Records for finding items on display:
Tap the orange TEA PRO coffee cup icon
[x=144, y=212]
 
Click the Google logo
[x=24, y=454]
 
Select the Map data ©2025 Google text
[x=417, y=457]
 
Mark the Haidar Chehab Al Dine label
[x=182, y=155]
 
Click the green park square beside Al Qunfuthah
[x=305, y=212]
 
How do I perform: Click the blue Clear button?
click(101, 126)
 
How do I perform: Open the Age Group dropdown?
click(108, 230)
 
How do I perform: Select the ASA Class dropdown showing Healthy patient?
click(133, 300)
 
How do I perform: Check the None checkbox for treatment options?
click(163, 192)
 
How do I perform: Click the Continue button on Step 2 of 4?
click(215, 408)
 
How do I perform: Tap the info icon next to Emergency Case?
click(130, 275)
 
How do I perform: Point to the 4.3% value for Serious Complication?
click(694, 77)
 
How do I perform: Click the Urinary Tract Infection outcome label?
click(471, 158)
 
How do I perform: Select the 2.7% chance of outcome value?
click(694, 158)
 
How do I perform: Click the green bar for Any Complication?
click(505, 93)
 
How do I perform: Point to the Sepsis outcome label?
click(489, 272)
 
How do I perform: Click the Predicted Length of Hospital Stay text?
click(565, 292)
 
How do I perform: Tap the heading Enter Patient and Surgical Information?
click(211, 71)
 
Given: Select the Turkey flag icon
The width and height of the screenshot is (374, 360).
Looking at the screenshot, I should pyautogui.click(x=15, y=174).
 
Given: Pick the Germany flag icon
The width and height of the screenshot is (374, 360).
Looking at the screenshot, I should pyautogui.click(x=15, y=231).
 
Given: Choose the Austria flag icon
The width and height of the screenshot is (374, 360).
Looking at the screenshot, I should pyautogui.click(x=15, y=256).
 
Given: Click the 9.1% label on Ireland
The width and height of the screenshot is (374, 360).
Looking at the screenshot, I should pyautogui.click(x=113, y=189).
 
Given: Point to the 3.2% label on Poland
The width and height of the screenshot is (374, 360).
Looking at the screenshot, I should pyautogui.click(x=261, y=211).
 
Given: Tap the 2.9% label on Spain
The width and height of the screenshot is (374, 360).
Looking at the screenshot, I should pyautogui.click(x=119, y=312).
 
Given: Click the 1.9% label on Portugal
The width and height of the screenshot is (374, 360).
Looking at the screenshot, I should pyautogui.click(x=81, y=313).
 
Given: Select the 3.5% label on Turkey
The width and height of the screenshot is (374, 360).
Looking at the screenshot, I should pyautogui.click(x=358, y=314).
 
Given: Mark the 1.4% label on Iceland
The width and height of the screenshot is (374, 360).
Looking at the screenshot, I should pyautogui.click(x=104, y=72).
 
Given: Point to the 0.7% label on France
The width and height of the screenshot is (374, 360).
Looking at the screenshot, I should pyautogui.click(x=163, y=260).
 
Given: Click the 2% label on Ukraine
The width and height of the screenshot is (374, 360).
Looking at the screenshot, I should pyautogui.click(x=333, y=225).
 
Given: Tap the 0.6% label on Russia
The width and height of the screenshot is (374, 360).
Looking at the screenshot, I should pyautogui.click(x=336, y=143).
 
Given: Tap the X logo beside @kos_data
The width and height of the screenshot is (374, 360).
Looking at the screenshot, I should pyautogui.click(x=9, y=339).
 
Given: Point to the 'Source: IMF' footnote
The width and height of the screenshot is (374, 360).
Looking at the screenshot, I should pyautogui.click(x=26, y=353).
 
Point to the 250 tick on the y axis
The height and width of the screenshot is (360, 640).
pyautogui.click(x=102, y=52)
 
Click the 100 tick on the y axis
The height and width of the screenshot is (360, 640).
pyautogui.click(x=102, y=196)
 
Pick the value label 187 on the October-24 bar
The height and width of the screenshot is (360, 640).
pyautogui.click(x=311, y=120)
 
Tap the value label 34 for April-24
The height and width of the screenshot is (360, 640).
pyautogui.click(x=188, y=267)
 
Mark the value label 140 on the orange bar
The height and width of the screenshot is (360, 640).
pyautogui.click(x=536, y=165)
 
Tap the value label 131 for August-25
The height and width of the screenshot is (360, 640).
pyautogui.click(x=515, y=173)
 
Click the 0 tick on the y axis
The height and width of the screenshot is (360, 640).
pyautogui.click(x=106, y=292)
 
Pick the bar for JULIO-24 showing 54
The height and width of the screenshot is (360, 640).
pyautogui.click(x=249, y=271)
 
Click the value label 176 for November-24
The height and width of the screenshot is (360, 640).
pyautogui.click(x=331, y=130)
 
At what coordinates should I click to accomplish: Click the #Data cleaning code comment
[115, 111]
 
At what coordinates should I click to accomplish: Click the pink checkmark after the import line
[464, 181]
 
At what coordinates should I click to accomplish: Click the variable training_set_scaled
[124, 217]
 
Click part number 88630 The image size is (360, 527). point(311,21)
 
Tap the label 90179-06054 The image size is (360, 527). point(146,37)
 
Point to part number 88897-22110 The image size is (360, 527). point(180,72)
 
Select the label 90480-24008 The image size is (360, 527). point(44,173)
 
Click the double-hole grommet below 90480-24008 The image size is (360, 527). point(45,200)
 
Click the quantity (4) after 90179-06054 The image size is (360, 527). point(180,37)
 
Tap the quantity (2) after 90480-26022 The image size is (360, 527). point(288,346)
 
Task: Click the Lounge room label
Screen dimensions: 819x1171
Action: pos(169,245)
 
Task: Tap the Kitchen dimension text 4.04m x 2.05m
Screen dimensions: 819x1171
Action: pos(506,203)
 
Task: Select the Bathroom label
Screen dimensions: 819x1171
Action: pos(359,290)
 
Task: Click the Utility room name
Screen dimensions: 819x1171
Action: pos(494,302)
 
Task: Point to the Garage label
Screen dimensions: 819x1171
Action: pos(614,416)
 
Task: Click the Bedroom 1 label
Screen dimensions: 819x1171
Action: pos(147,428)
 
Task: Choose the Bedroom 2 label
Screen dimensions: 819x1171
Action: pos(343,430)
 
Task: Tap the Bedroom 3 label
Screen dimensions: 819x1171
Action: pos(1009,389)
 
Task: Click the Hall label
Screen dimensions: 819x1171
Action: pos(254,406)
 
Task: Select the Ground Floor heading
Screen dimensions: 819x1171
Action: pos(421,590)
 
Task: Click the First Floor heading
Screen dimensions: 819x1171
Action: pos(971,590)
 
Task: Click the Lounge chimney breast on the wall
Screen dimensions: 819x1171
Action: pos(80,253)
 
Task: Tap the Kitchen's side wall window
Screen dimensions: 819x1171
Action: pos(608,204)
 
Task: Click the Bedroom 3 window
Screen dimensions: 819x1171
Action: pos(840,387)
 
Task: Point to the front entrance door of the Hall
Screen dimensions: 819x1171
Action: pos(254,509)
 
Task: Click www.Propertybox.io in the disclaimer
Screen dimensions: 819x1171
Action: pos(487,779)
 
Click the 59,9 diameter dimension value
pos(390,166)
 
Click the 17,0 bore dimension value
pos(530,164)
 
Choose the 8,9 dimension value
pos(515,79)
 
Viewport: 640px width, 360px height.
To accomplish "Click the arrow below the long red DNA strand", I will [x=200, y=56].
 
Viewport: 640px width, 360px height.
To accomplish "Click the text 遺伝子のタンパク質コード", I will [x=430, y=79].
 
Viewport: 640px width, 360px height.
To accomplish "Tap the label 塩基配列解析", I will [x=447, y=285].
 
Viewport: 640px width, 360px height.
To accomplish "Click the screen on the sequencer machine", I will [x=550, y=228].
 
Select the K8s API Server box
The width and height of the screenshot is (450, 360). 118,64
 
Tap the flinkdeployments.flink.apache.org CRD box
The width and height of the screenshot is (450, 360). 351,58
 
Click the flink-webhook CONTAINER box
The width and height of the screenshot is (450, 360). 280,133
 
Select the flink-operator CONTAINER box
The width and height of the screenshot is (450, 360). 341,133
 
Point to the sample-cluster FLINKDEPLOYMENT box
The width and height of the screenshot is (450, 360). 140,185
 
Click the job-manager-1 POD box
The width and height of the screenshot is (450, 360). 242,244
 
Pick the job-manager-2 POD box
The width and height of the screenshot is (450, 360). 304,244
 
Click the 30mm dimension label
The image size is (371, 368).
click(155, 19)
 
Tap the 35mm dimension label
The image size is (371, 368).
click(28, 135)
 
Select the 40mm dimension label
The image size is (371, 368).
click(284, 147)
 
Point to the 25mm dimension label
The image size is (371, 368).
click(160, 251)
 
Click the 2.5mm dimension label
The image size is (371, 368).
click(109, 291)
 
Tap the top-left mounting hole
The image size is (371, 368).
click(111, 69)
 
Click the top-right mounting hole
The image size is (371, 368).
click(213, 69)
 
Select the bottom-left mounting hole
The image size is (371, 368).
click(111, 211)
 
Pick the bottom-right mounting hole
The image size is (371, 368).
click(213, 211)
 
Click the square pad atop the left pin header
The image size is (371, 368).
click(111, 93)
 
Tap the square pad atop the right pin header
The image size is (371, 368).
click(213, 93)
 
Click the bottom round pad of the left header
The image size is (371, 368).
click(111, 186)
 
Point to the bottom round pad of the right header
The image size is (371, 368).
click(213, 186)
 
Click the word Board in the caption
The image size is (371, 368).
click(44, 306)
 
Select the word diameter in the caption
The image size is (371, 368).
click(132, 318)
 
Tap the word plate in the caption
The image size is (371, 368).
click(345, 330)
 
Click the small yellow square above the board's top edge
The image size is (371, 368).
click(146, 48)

▶ [PROBLEM STATEMENT]
Give the lines between the one holding "How do I perform: Click the Continue" and the one holding "click(471, 158)", inclusive, as a numbered list without the blank lines.

▶ [THE ANSWER]
1. How do I perform: Click the Continue button on Step 2 of 4?
2. click(215, 408)
3. How do I perform: Tap the info icon next to Emergency Case?
4. click(130, 275)
5. How do I perform: Point to the 4.3% value for Serious Complication?
6. click(694, 77)
7. How do I perform: Click the Urinary Tract Infection outcome label?
8. click(471, 158)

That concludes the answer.